● **WHAT IS REQUIRED**:
Rewrite the records from the line with "The image size" to the line with "tap(650, 78)", replacing "Maintenance" with "Settings" and changing nothing else. Leave out the pictures.

● **RECORD SET**:
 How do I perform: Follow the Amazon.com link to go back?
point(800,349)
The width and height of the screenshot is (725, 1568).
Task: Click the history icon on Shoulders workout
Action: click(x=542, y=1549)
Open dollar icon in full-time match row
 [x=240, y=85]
* * *
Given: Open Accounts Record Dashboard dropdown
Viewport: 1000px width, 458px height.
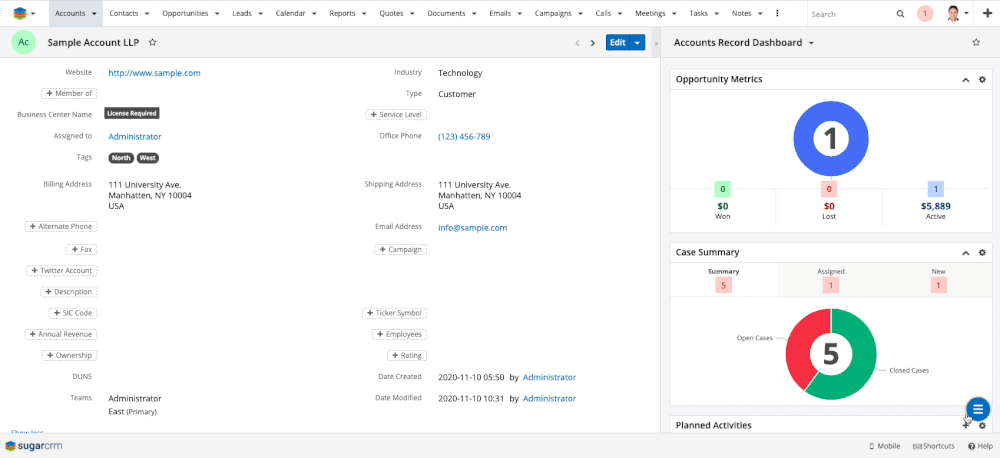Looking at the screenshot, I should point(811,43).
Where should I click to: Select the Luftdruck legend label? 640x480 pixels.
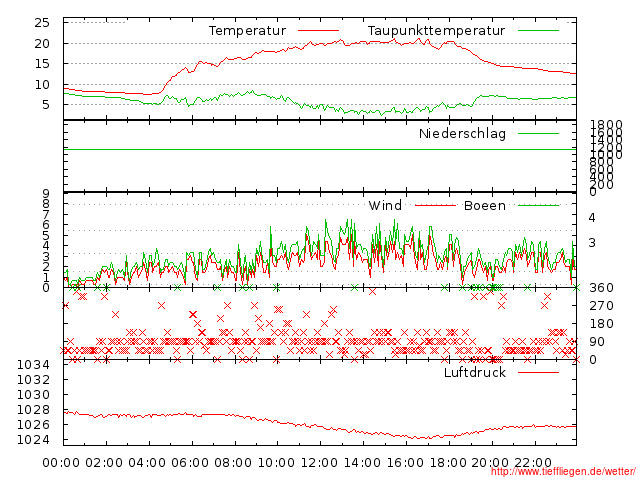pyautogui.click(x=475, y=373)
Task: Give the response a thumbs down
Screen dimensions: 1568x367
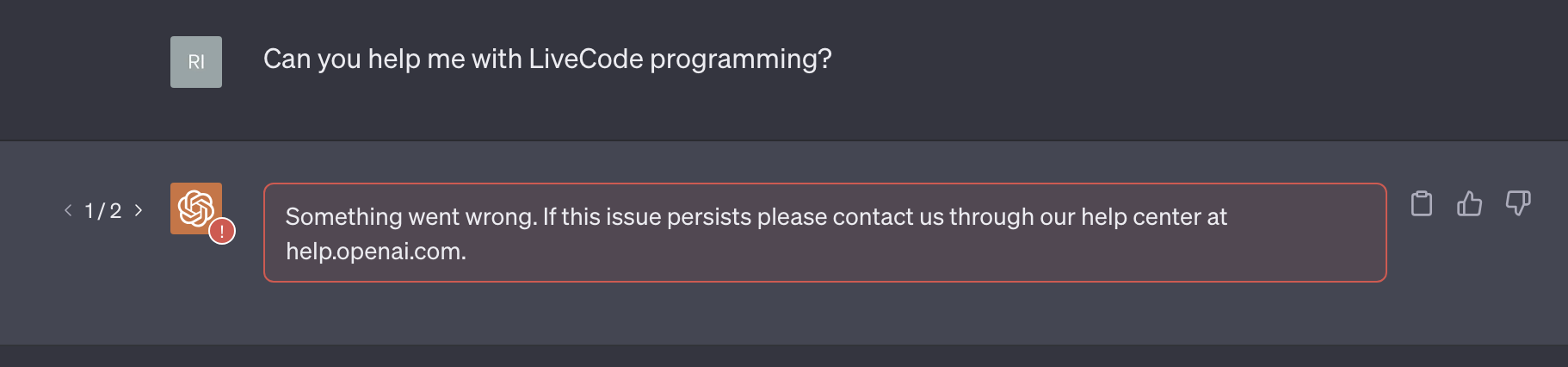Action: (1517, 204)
==
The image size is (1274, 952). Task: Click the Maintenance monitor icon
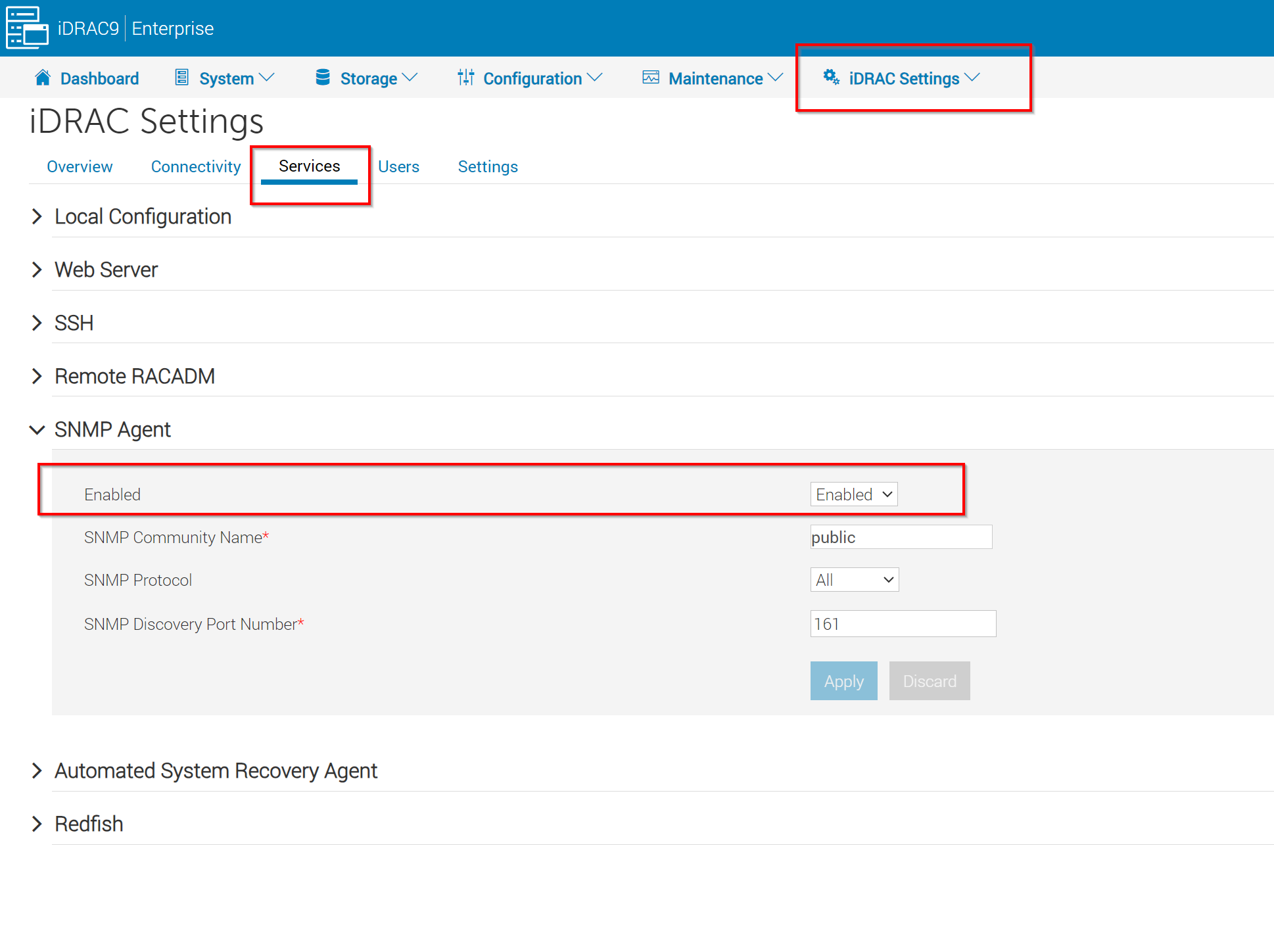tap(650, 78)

● **TASK RESPONSE**:
The image size is (1274, 952). Task: Click the Settings monitor icon
tap(650, 78)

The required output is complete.